What to produce. Return the passage of the Coq recursion thread below word for word, starting with "tactic be better?" and going on through "available in coq?".

Would a solution using the `refine`

tactic be better?

You need *well-founded* recursion, and I recommend using the support in the Equations plugin.

The reason is that `Nat.div n 2`

isn't _structurally_ smaller than `n`

, according to the built-in order between terms and subterms.

But it is a smaller number (when n is nonzero), which is enough for well-founded recursion

Would it be too tedious to do using built-in constructs available in coq?

the "built-in constructs" are generally more verbose than Equations, and they typically have the same status (implemented using the OCaml interface to Coq). And Equations may become "built-in" in the not-too-distant future. Since Equations is part of the Coq Platform, it will generally be available for Coq releases going forward.

Data shown.

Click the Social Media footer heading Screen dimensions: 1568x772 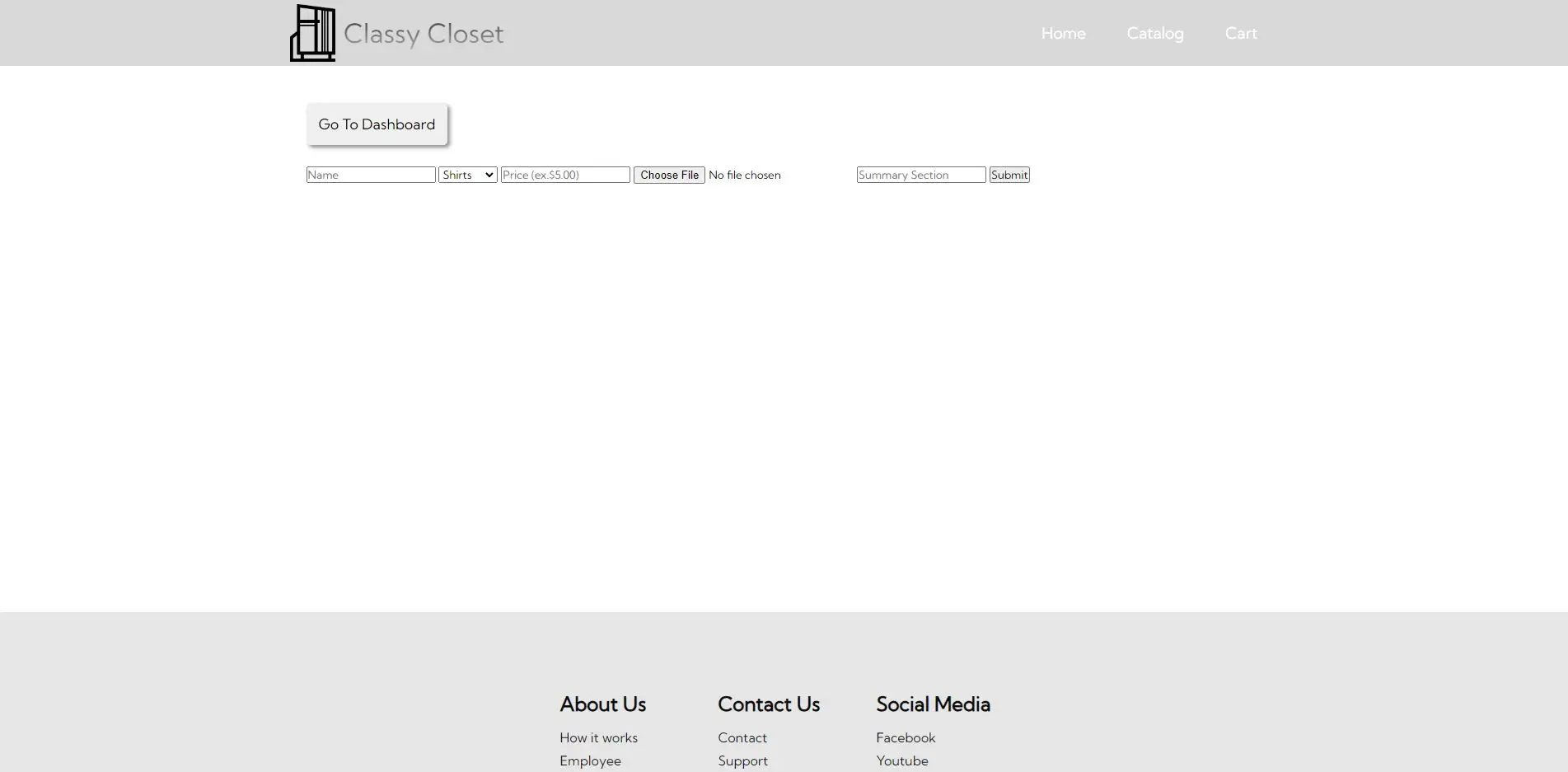933,704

Task solution.
tactic be better?

You need *well-founded* recursion, and I recommend using the support in the Equations plugin.

The reason is that `Nat.div n 2`

isn't _structurally_ smaller than `n`

, according to the built-in order between terms and subterms.

But it is a smaller number (when n is nonzero), which is enough for well-founded recursion

Would it be too tedious to do using built-in constructs available in coq?